10| Perform focusing at 20°C and 50 µA for 20 h (150 V – 3 h step, 300 V – 3 h step, 1 kV – 6 h grad, 8 kV – 4 h grad, 8 kV – 3 h step, 300 V – 1 h holding step).
2D-PAGE Timing ~7 h
11| Equilibrate the IPG-strip for 15 min each in equilibration buffers I and II (6 ml each). Place two electrode wicks separately into the wick tray and add 45 ml SERVA cathode and anode electrode buffer, respectively. Allow 15 min for buffer uptake. Spread cooling fluid (3 ml) on the cooling plate of one drawer of the FlatTop Tower.
12| Load molecular weight marker Serva Triple Color Protein Standard III (5 µl; prestained protein ladder) into the dedicated well of the gel. Place the IPG strip into the designated trough face-down with the anode (+) side towards this marker well.
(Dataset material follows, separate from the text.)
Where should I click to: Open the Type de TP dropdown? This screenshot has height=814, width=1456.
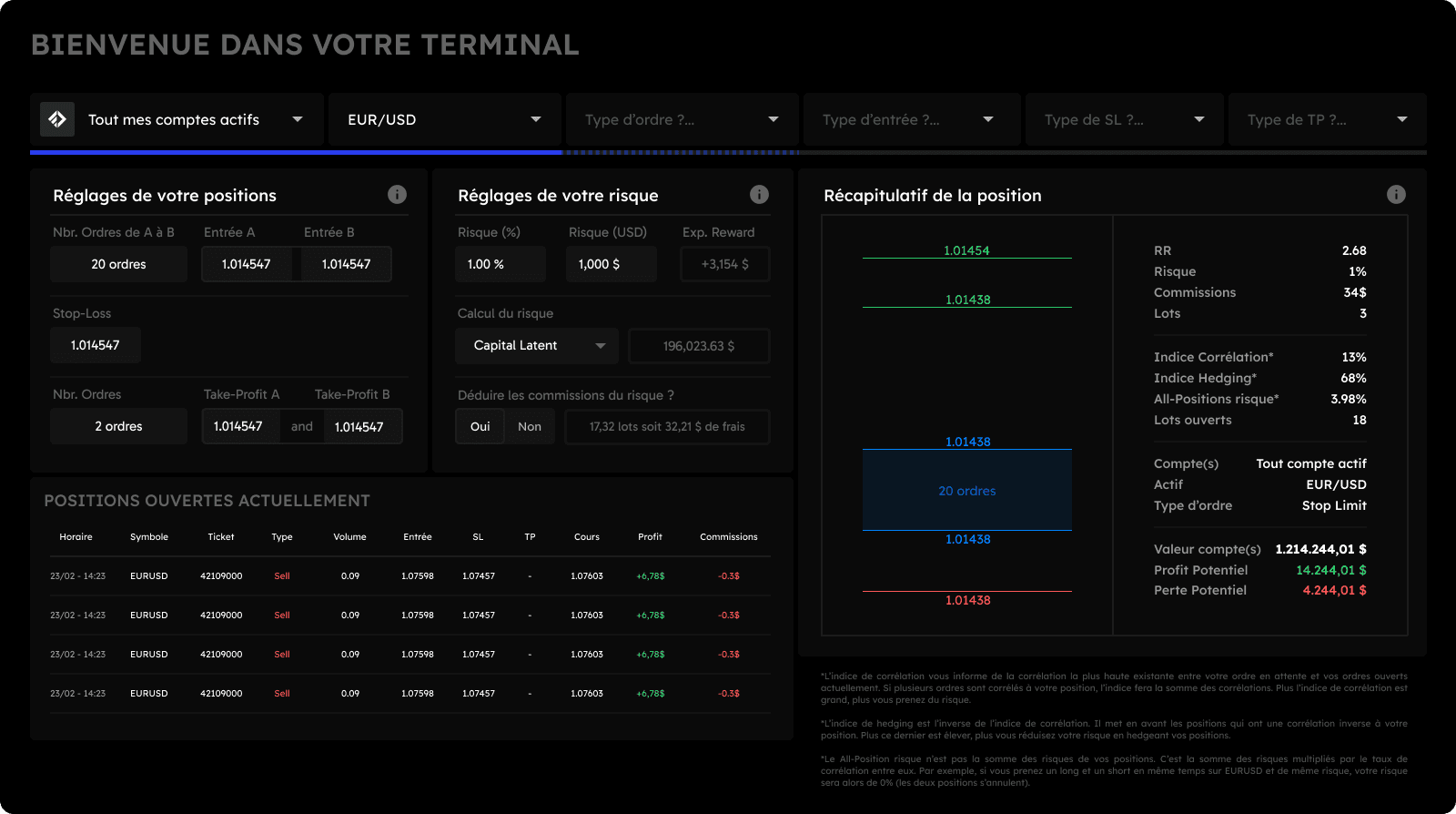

13| Apply 0.5 µl labeled grid mix to each reference well immediately before the start of the second electrophoresis dimension.
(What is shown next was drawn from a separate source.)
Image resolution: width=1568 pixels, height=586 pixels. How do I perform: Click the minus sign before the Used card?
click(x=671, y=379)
CRITICAL STEP If you wish to evaluate the protein concentration in addition to analyte spot correction, prepare the grid mix in different concentrations or apply different volumes to the wells4,14,15.
14| Perform the 2nd dimension for ~ 6h ( 100 V, 7 mA, 1 W, 30 min; 200 V, 13 mA, 3 W, 30 min; 300 V, 20 mA, 5 W, 10 min; pause the power supply and remove pI-strip; restart the power supply, 1.5 kV, 40 mA, 30 W, 230 min; 1.5 kV, 50 mA, 40 W, 40 min). Stop the experiment when the running front reaches the end of the gel.
Scanning Timing ~1 h
15| Scan gels immediately using the green laser for Sci 3 (532 nm, emission filter 580, band pass (BP) 30, photomultiplier tube (PMT) 525) and the red laser for G-Dye300 (633 nm, emission filter 670, BP 30, PMT 490). Set the resolution for the main scans to 100 µm per pixel. Adapt the PMT response in such a way that the gel image shows the most intense protein spot slightly below saturation.
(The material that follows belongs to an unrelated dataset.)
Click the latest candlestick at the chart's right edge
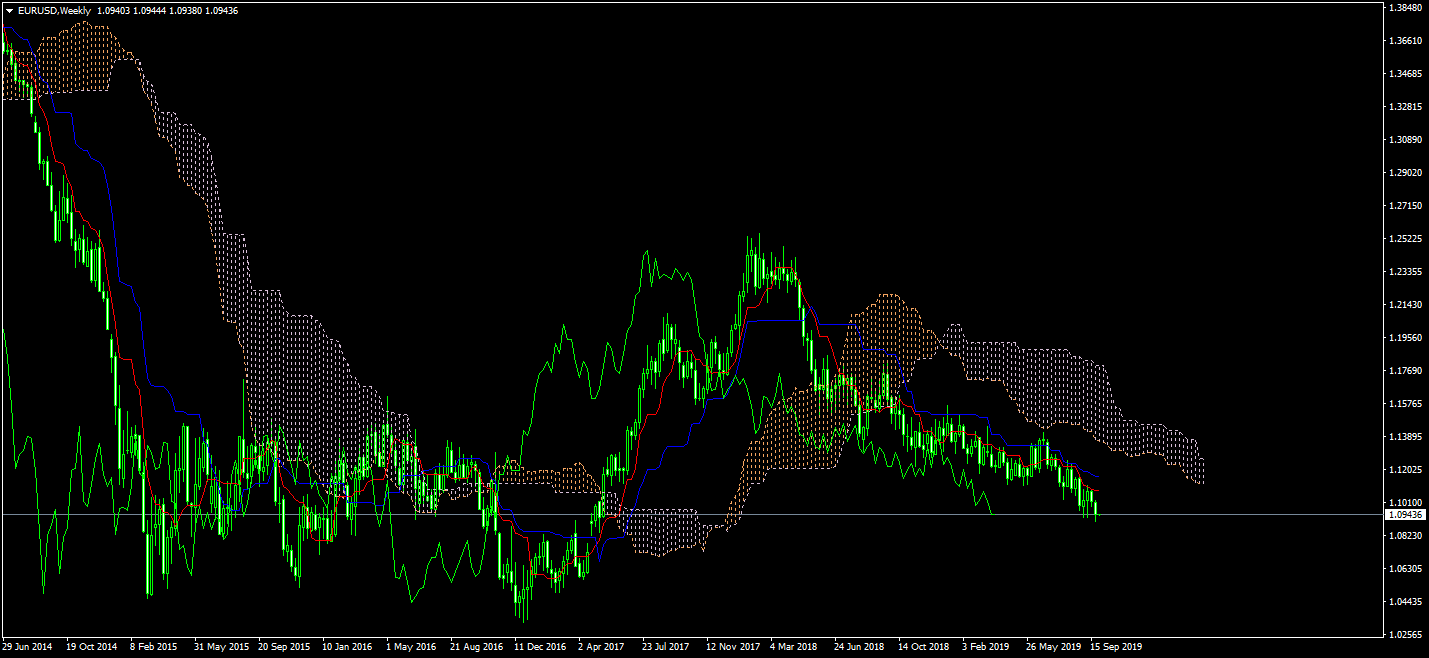Image resolution: width=1429 pixels, height=658 pixels. click(x=1096, y=510)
16| Visualize gel images using ImageQuant software and store them.
Image analysis Timing ~1 to several h depending on project
17| Delta 2D software has been specifically modified to allow user-friendly analysis of CoFGE projects. However, any image analysis software capable of warping will be suitable.
First, chose a reference gel as discussed above (find examples in ref. 6-8). The x-coordinates of the nodes are determined by the well distances; the y-coordinates by the position of the marker protein spot. Match the individual marker grid for each gel to the chosen master grid by assigning every experimental grid spot to the corresponding spot of the theoretical grid. This process determines the match vectors for the respective gel.
18| Apply the determined gel match vectors to the analyte proteome on this gel. Control the mapping of the match vectors manually.